Although epidemiologic evidence shows an association between inorganic
arsenic in
drinking water and increased risk of skin, lung, and
bladder cancers, no animal model for
arsenic carcinogenesis has been successful. This lack has hindered mechanistic studies of
arsenic carcinogenesis. Previously, we and others found that low concentrations (< or =5 microm) of
arsenite (the likely environmental
carcinogen), which are not mutagenic, can enhance the mutagenicity of other agents, including ultraviolet radiation (UVR) and
alkylating agents. This enhancing effect appears to result from inhibition of DNA repair by
arsenite, but not via inhibition of
DNA repair enzymes. Rather, low concentrations of
arsenite disrupt p53 function and upregulate
cyclin D1. Failure to find an animal model for
arsenic carcinogenesis might be because
arsenite is not a
carcinogen per se but acts as an enhancing agent (cocarcinogen) with a genotoxic partner. We tested this hypothesis with solar UVR in hairless but immunocompetent Skh1 mice. Mice were given 10 mg/L
sodium arsenite in
drinking water (or not) and irradiated with 1.7 KJ/m(2) solar UVR 3 times weekly. As expected, no
tumors appeared in any organs in control mice or in mice given
arsenite alone. After 26 weeks irradiated mice given
arsenite had a 2.4-fold increase in skin
tumor yield compared with mice given UVR alone.
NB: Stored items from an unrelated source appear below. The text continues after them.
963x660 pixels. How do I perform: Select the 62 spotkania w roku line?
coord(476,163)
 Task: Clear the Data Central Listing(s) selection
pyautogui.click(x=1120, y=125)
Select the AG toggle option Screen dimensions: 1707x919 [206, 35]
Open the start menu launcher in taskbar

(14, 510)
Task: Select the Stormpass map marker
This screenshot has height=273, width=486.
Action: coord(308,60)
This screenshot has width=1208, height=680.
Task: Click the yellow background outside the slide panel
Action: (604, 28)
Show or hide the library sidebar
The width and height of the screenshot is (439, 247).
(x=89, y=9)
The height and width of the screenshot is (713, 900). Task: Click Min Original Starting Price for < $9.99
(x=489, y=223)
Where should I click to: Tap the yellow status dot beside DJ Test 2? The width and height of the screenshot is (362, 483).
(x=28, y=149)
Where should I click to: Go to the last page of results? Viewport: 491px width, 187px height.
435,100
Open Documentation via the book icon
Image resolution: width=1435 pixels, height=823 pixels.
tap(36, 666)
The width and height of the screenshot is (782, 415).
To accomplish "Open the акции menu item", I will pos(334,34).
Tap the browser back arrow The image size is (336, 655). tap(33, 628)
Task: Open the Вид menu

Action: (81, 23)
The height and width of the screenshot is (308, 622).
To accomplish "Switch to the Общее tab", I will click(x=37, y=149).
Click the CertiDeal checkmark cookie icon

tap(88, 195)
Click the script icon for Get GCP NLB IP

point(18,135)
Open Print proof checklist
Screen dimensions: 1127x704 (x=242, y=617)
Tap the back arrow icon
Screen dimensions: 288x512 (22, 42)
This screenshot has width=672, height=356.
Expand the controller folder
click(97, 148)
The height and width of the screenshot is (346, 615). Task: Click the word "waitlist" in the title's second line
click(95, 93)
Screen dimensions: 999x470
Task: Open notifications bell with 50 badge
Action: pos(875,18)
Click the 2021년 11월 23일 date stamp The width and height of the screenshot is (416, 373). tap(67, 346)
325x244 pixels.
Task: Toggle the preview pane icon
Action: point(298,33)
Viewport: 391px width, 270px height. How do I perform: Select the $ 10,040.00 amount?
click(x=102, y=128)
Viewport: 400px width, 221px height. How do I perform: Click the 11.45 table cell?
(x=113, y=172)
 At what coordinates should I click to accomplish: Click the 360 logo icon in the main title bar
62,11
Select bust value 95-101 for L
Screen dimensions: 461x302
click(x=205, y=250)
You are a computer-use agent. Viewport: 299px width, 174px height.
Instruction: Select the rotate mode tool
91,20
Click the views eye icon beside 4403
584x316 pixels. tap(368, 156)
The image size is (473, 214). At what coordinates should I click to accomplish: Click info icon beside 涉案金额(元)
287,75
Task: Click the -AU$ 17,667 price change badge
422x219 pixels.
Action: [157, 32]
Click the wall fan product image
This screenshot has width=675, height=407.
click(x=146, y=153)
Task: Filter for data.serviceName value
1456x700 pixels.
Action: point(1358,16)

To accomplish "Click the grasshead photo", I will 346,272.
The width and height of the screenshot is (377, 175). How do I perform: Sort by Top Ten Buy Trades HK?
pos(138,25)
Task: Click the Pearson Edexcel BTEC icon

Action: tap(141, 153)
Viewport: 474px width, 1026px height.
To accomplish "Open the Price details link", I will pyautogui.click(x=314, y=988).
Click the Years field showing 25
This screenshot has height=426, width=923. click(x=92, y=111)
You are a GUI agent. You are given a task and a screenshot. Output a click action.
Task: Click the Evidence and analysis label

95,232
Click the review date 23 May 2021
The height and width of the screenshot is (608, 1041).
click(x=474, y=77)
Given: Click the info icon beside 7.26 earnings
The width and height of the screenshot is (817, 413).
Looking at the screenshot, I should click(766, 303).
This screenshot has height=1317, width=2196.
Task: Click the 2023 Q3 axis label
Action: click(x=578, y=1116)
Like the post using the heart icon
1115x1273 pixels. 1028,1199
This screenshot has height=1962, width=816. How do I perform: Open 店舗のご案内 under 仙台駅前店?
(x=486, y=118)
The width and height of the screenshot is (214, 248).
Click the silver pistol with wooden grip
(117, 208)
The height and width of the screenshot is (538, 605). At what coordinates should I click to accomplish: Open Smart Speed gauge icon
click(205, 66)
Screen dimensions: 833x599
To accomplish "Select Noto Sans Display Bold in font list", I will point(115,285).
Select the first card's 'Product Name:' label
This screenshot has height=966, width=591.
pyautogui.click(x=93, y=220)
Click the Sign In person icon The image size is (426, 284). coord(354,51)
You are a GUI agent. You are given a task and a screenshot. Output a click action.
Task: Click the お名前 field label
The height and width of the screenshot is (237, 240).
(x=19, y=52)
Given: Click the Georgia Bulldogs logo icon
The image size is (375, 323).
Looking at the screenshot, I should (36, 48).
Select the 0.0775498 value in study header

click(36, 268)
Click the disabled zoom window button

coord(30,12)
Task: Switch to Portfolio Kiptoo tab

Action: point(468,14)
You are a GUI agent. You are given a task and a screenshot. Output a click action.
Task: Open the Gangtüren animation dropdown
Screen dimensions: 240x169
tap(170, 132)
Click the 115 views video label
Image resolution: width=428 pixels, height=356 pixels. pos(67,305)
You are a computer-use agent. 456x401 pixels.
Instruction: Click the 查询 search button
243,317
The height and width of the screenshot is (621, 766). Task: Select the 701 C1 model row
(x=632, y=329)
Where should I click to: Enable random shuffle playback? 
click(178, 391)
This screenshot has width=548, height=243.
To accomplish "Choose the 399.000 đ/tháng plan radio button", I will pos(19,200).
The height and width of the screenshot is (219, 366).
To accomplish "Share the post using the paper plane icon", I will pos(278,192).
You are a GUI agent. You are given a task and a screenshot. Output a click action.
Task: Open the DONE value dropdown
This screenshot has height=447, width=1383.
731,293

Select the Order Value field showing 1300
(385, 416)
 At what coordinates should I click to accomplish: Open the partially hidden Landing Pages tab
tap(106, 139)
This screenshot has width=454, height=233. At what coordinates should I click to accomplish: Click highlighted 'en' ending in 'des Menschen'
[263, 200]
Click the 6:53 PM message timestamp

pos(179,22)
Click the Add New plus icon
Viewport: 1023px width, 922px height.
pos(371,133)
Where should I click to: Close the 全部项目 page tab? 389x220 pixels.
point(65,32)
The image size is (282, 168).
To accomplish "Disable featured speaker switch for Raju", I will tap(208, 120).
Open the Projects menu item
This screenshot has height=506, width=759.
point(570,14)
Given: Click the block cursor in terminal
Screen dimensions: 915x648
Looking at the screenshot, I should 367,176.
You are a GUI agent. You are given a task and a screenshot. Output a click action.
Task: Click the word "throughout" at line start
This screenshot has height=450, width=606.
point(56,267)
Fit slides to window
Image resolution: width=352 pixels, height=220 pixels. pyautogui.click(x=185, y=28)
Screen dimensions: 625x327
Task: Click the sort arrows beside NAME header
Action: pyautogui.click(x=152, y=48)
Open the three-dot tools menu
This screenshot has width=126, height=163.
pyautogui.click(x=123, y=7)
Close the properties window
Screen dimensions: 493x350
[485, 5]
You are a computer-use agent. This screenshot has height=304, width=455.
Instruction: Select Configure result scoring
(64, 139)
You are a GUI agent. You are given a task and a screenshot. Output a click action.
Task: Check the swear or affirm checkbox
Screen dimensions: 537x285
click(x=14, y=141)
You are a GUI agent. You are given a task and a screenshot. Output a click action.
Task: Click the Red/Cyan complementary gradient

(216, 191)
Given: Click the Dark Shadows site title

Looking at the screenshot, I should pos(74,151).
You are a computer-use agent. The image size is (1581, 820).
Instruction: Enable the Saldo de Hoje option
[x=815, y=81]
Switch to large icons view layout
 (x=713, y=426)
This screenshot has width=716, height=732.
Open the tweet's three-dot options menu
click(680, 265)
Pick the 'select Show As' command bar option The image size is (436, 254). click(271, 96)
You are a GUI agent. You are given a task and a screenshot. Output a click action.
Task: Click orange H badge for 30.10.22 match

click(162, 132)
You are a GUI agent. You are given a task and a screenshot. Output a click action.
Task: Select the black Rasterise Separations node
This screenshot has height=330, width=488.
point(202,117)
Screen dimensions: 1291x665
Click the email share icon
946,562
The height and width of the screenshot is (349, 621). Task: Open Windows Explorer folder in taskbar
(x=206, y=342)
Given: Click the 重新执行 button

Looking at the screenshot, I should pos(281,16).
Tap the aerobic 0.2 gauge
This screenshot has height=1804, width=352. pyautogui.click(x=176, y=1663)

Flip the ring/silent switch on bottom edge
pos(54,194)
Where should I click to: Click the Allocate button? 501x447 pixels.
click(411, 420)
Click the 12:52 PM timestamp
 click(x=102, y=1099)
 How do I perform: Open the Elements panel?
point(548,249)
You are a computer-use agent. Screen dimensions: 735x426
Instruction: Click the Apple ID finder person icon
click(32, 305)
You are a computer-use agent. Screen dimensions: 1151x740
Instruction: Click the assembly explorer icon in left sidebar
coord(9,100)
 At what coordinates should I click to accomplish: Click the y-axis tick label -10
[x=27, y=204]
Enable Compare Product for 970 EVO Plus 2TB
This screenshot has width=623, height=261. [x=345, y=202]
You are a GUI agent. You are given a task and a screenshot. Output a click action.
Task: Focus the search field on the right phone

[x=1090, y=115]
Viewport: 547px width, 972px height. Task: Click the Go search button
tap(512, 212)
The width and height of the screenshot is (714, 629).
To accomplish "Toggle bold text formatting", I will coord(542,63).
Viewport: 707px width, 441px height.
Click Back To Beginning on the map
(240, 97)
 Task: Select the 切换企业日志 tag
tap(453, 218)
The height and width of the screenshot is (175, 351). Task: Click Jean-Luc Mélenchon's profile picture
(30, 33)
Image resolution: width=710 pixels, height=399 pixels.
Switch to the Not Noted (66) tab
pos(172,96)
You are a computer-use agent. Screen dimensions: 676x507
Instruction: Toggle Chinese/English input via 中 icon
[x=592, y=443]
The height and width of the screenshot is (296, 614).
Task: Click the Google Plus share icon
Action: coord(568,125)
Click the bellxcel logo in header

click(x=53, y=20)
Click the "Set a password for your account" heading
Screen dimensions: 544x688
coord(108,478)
The
tumors were mostly
squamous cell carcinomas, and those occurring in mice given UVR plus
arsenite were much larger and more invasive. These results are consistent with the hypothesis that
arsenic acts as a cocarcinogen with a second (genotoxic) agent by inhibiting DNA repair and/or enhancing positive growth signaling.
Skin cancers in populations
drinking water containing
arsenic may be caused by the enhancement by
arsenic compounds of
carcinogenesis induced by UVR (or other environmental agents). It is possible that lung and
bladder cancers associated with
arsenic in
drinking water may also require a carcinogenic partner.